Error shown in systemctl status danted.service & journalctl -xe
steven#steven-VirtualBox:~$ systemctl status danted.service
● danted.service - LSB: SOCKS (v4 and v5) proxy daemon (danted)
Loaded: loaded (/etc/init.d/danted; bad; vendor preset: enabled)
Active: failed (Result: exit-code) since Sun 2019-03-10 18:12:42 IST; 2min 59s ago
Docs: man:systemd-sysv-generator(8)
Process: 3400 ExecStart=/etc/init.d/danted start (code=exited, status=1/FAILURE)
Mar 10 18:12:41 steven-VirtualBox systemd[1]: Starting LSB: SOCKS (v4 and v5) proxy daemon (danted)...
Mar 10 18:12:42 steven-VirtualBox danted[3405]: error: /etc/danted.conf: problem on line 11 near token "eth0": could not resolve hostname "eth0
Mar 10 18:12:42 steven-VirtualBox systemd[1]: danted.service: Control process exited, code=exited status=1
Mar 10 18:12:42 steven-VirtualBox danted[3400]: Starting Dante SOCKS daemon:
Mar 10 18:12:42 steven-VirtualBox systemd[1]: Failed to start LSB: SOCKS (v4 and v5) proxy daemon (danted).
Mar 10 18:12:42 steven-VirtualBox systemd[1]: danted.service: Unit entered failed state.
Mar 10 18:12:42 steven-VirtualBox systemd[1]: danted.service: Failed with result 'exit-code'.
steven#steven-VirtualBox:~$ journalctl -xe
-- The result is failed.
Mar 10 18:11:40 steven-VirtualBox systemd[1]: danted.service: Unit entered failed state.
Mar 10 18:11:40 steven-VirtualBox systemd[1]: danted.service: Failed with result 'exit-code'.
Mar 10 18:12:40 steven-VirtualBox sudo[3397]: steven : TTY=pts/18 ; PWD=/home/steven ; USER=root ; COMMAND=/bin/systemctl restart danted
Mar 10 18:12:41 steven-VirtualBox sudo[3397]: pam_unix(sudo:session): session opened for user root by (uid=0)
Mar 10 18:12:41 steven-VirtualBox systemd[1]: Stopped LSB: SOCKS (v4 and v5) proxy daemon (danted).
-- Subject: Unit danted.service has finished shutting down
-- Defined-By: systemd
-- Support: http://lists.freedesktop.org/mailman/listinfo/systemd-devel
--
-- Unit danted.service has finished shutting down.
Mar 10 18:12:41 steven-VirtualBox systemd[1]: Starting LSB: SOCKS (v4 and v5) proxy daemon (danted)...

_Directions_
Update the service log by starting at "Mar 10 18:12:40" and stopping after "Stopped LSB: SOCKS (v4 and v5) proxy daemon (danted).", with "restart" changed to "reload". The listing that comes next is from a separate source.

_Material_
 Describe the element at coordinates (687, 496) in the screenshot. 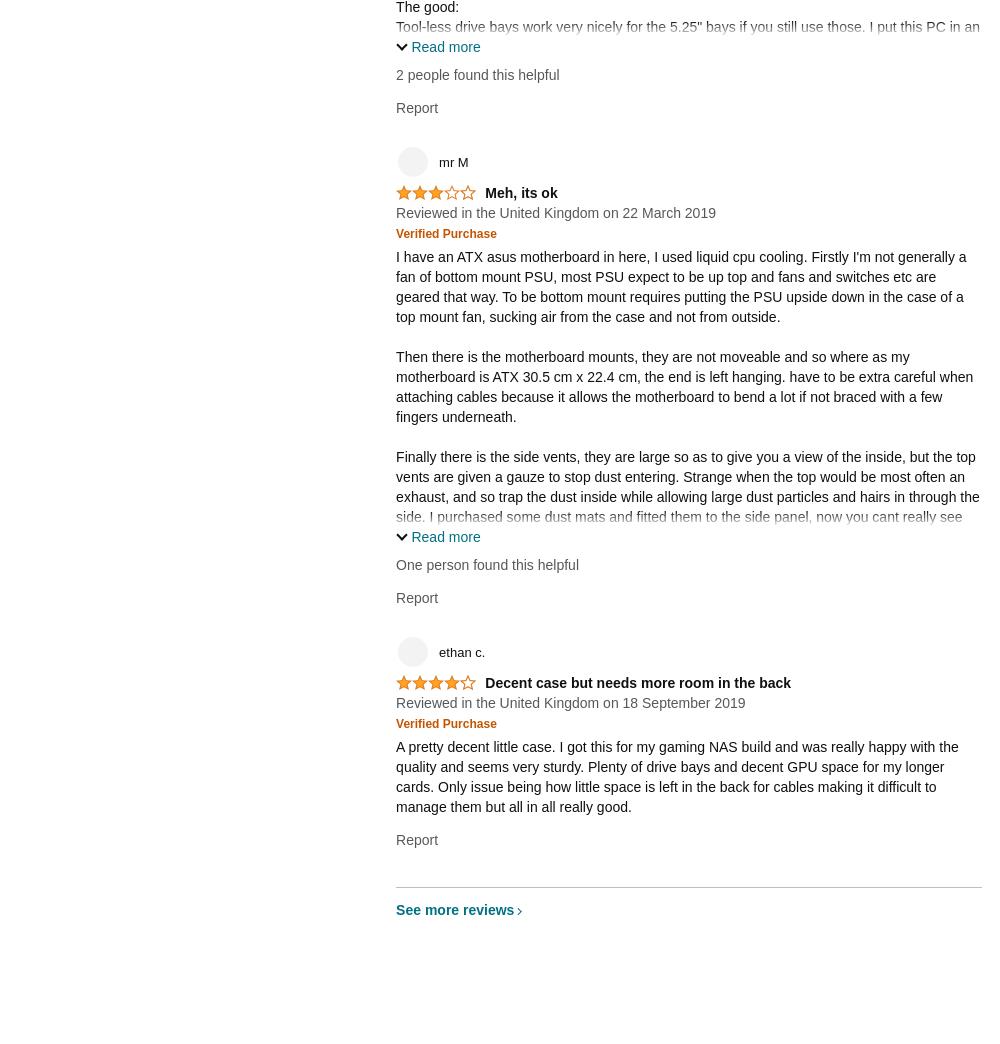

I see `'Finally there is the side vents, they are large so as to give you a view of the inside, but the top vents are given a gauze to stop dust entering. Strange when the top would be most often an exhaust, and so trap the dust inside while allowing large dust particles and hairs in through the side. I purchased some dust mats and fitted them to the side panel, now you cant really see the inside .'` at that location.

_Solution for this task_
Mar 10 18:12:40 steven-VirtualBox sudo[3397]: steven : TTY=pts/18 ; PWD=/home/steven ; USER=root ; COMMAND=/bin/systemctl reload danted
Mar 10 18:12:41 steven-VirtualBox sudo[3397]: pam_unix(sudo:session): session opened for user root by (uid=0)
Mar 10 18:12:41 steven-VirtualBox systemd[1]: Stopped LSB: SOCKS (v4 and v5) proxy daemon (danted).